Erhält die Kammer Kenntnis, so prüft sie, ob zusätzliche Schritte geboten sind. Solche können in der Einleitung einer berufsrechtlichen Untersuchung und Beantragung eines berufsgerichtlichen Verfahrens bestehen, an dessen Ende als Sanktionen ein Verweis, eine weitere Geldbuße oder die Löschung aus der Architektenliste stehen können.
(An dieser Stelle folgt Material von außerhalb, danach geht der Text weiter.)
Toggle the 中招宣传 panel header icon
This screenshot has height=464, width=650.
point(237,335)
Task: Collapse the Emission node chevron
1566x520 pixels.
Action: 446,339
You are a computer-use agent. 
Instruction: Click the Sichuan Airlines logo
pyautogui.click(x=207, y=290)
Eine solche Löschung kann aber auch im Verwaltungsverfahren durch den Eintragungsausschuss der Kammer erfolgen, wenn das Fehlverhalten darauf schließen lässt, dass die betreffende Person im Hinblick auf die Wahrnehmung ihrer Berufsaufgaben als unzuverlässig anzusehen ist. Dies kann, wie das Oberverwaltungsgericht Nordrhein-Westfalen (Beschluss vom 5.9.2023 – 4 B 362/23) jüngst bestätigt hat, schon bei einem erst- und einmaligen Rechtsverstoß der Fall sein, insbesondere dann, wenn dieser dem Kernbereich der beruflichen Tätigkeiten zuzuordnen und als besonders schwerwiegend anzusehen ist.
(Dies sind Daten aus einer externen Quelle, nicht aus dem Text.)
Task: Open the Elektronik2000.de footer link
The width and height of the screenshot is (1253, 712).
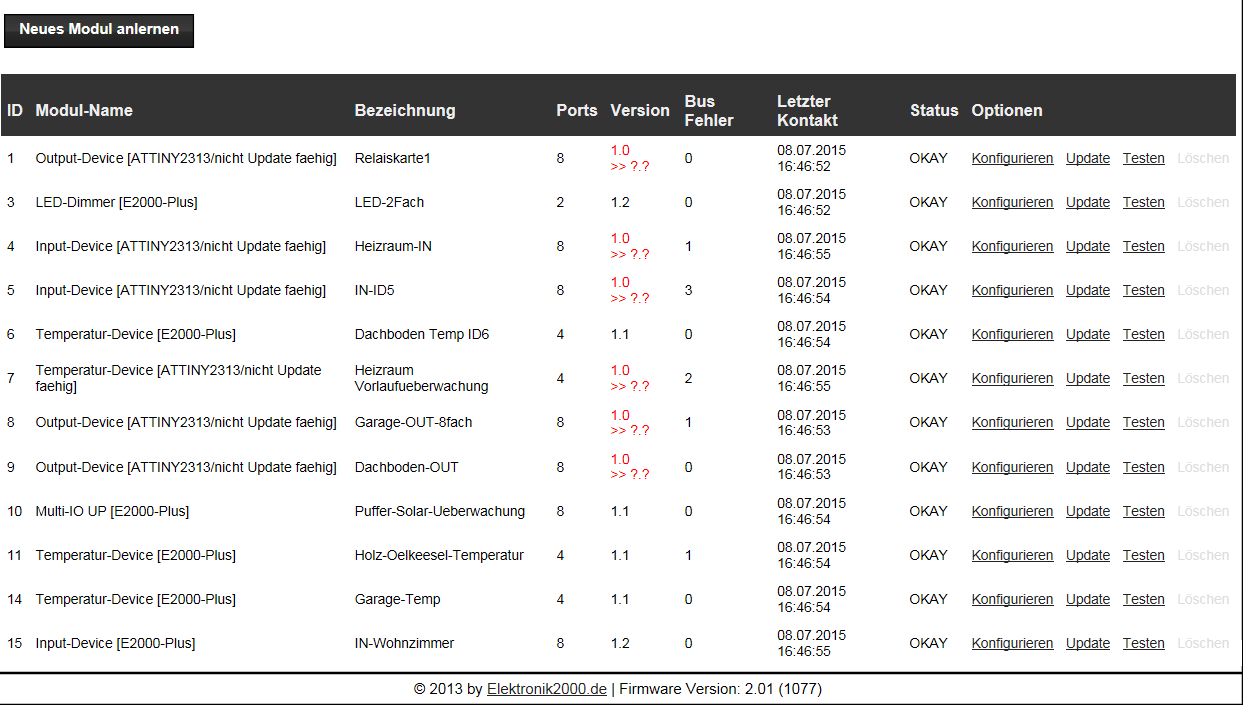Action: (546, 689)
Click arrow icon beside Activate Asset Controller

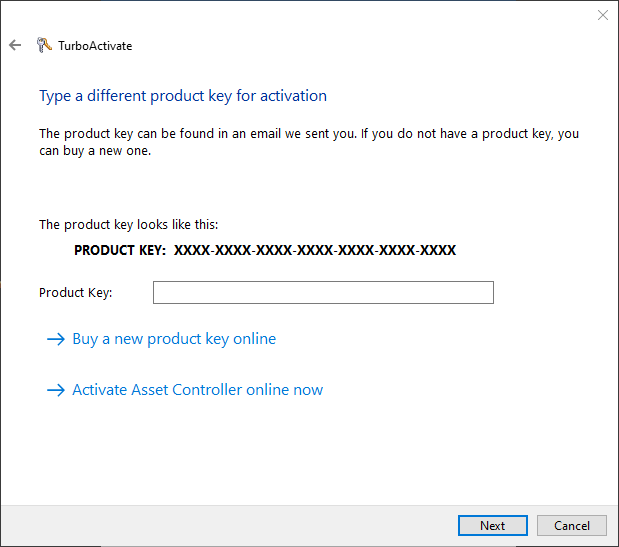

Hiervon ist das OVG bei der Verfälschung eines Berichts des Prüfsachverständigen zum Zwecke der Täuschung der Bauaufsichtsbehörde ausgegangen. Dieses Fehlverhalten lasse den Betroffenen als charakterlich ungeeignet für die Berufsausübung erscheinen und lege den Schluss nahe, dass er auch künftig seinen Berufspflichten nicht genügen werde. Dem von der Löschung betroffenen Mitglied stehe bei beanstandungsfreiem Verhalten allerdings die Möglichkeit offen, zu gegebener Zeit die Wiedereintragung zu beantragen.
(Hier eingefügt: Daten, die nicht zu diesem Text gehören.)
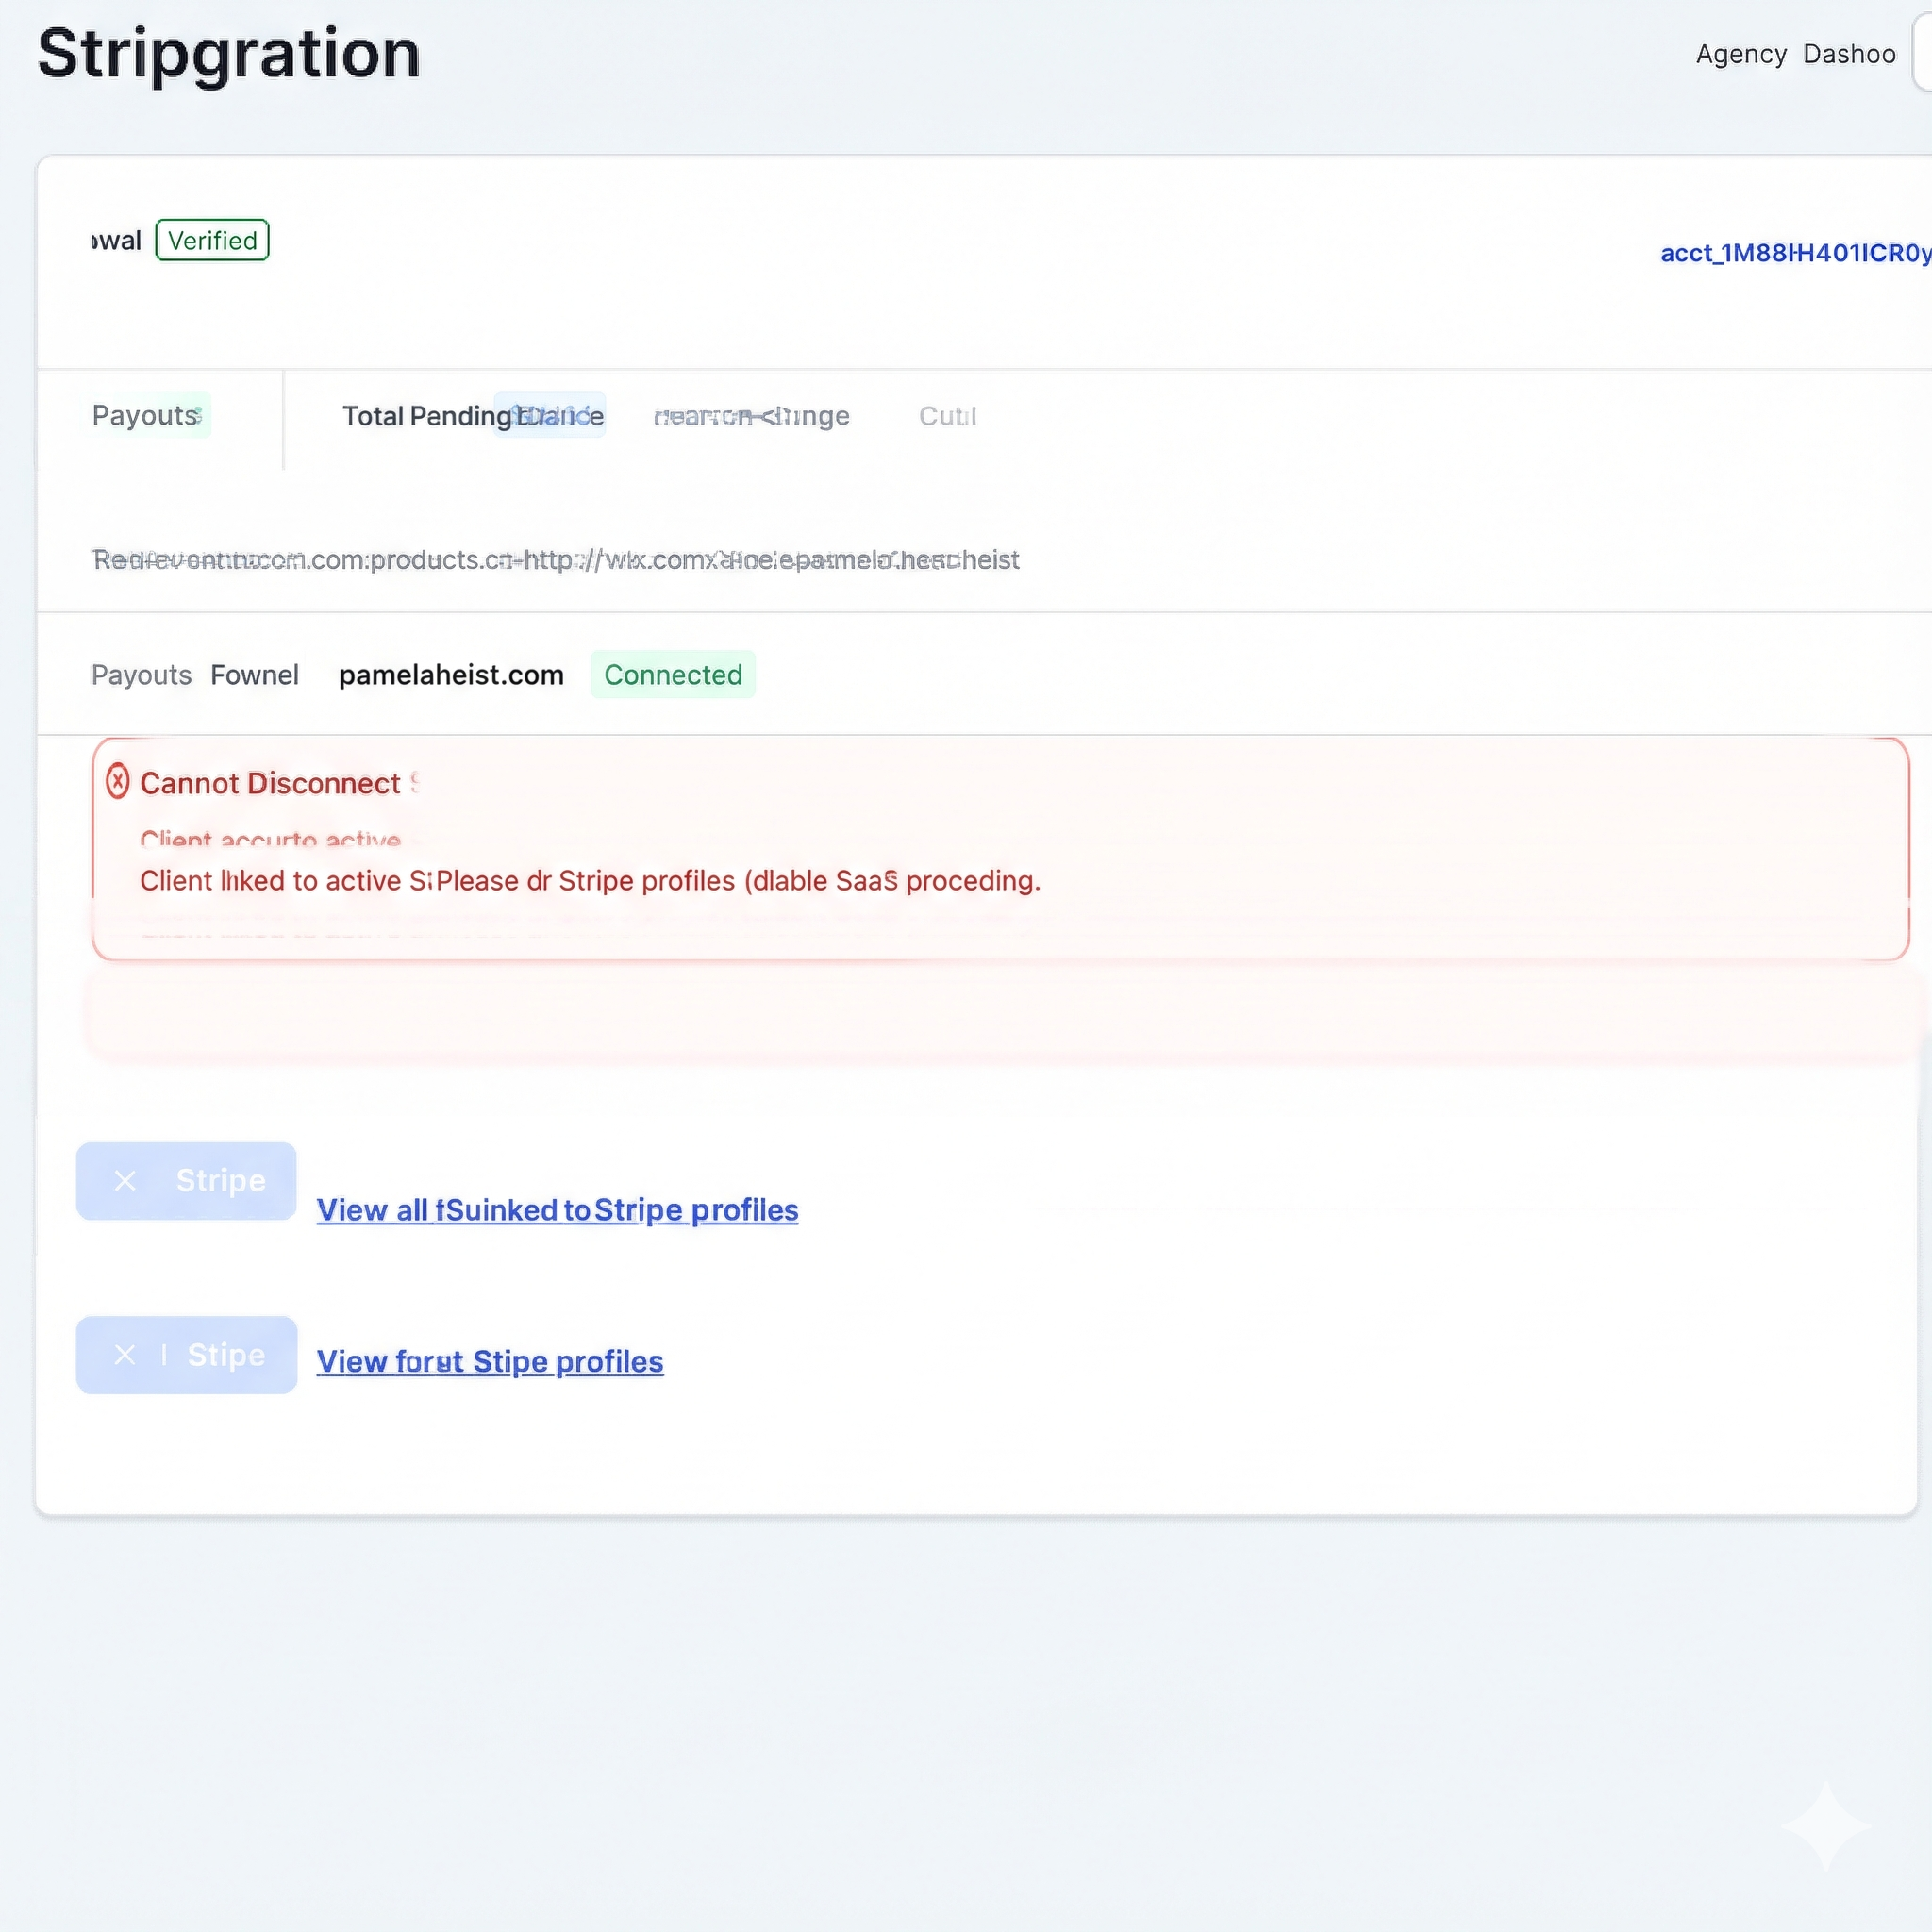Click the Cannot Disconnect alert heading
This screenshot has height=1932, width=1932.
tap(270, 783)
Dies sei nach Ablauf einer angemessenen Frist denkbar, welche das Gericht hier mit drei Jahren ab Erlass des Bußgeldbescheides ansetzt.

Praxistipp:
Weder Termin- noch Kostendruck oder Vorgaben seitens der Bauherrschaft sollten Kammermitglieder zu rechtswidrigem Verhalten verleiten. Verlangen Bauherren, was bedauerlicherweise gar nicht so selten vorkommt, ein als rechtswidrig erkanntes Vorgehen zu unterstützen oder zu decken, kann dies, sofern darauf beharrt wird, daher die Kündigung des Architektenvertrages durch die Planerin oder den Planer rechtfertigen (vgl. Prause, in DAB 05/2019: „Rechtswidrig geht gar nicht“).